Koalitionsfraktionen setzen auf Dialog und Neustart
In einer bemühenden Atmosphäre beginnen die Koalitionsfraktionen von Union und SPD in Würzburg eine gemeinsame Klausurtagung, um eine stärkere Basis für die zukünftige Regierungsarbeit zu schaffen. SPD-Fraktionschef Matthias Miersch betonte die Bedeutung von offenem Dialog als Fundament, um Fehler künftig zu vermeiden und große Herausforderungen zu bewältigen.

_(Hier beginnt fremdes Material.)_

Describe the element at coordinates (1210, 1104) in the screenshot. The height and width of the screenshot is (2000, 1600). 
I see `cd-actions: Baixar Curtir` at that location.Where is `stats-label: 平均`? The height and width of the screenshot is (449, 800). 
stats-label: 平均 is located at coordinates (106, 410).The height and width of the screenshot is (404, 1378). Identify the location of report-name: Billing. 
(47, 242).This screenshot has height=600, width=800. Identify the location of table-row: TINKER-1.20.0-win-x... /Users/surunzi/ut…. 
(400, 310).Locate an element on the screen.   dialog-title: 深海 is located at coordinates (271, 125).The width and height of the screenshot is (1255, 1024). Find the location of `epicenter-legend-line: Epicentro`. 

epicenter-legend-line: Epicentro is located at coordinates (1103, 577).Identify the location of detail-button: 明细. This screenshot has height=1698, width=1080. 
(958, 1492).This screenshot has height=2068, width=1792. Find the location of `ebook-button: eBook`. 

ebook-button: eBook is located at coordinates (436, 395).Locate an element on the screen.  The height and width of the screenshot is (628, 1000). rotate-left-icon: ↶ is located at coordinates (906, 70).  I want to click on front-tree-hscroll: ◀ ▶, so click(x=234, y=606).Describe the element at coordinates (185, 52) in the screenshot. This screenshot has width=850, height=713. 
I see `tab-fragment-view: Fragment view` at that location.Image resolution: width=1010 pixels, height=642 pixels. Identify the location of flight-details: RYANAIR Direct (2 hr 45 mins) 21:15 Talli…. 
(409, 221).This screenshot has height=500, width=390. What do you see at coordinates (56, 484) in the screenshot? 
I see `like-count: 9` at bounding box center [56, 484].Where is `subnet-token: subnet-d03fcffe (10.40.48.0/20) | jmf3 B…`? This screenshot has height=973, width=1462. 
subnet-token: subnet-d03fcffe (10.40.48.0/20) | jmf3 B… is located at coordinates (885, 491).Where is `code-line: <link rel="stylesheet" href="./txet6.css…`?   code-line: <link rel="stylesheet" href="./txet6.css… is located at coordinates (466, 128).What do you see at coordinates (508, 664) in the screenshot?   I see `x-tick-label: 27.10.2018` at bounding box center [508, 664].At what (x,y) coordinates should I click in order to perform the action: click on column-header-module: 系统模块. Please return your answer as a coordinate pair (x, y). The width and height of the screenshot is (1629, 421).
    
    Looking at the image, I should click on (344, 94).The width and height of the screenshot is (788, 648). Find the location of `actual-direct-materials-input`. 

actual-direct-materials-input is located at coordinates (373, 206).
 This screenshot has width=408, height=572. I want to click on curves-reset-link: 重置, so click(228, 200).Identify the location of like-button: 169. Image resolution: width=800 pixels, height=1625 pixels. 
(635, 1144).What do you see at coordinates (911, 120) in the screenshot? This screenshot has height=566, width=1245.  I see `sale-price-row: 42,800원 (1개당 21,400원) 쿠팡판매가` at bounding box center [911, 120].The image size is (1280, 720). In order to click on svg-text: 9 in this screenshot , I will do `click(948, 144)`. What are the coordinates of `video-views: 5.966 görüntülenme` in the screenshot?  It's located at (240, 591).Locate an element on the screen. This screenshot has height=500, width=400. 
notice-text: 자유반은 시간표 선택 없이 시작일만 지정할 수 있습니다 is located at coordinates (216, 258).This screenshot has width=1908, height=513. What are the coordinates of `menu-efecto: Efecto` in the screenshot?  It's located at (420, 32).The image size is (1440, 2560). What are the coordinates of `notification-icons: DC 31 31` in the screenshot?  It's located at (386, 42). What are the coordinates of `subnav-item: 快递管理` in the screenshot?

Aus Sicht von Unionsfraktionschef Jens Spahn (CDU) gab es einige "scharfe Kurven", die die Koalition ins Wanken brachten. Dennoch sei man entschlossen und verpflichtet, das Vertrauen der Bevölkerung in die politische Entscheidungsfähigkeit zurückzugewinnen. CSU-Landesgruppenchef Alexander Hoffmann, der in seiner Heimatstadt als Gastgeber auftritt, hebt hervor, dass die Teilnehmer „Kraft tanken“ möchten, um gestärkt in einen Herbst voller Reformen zu starten.
Während der zweitägigen Klausurtagung wird der Fokus auf die Prioritäten für das zweite Halbjahr gelegt. Jüngste Spannungen, insbesondere die gescheiterte Verfassungsrichterwahl, sorgten für Unstimmigkeiten, da die Union ihre Zustimmung zur SPD-Kandidatin Frauke Brosius-Gersdorf letztlich verweigerte. Dieses Thema soll jedoch laut Miersch in Würzburg nicht weiter verfolgt werden.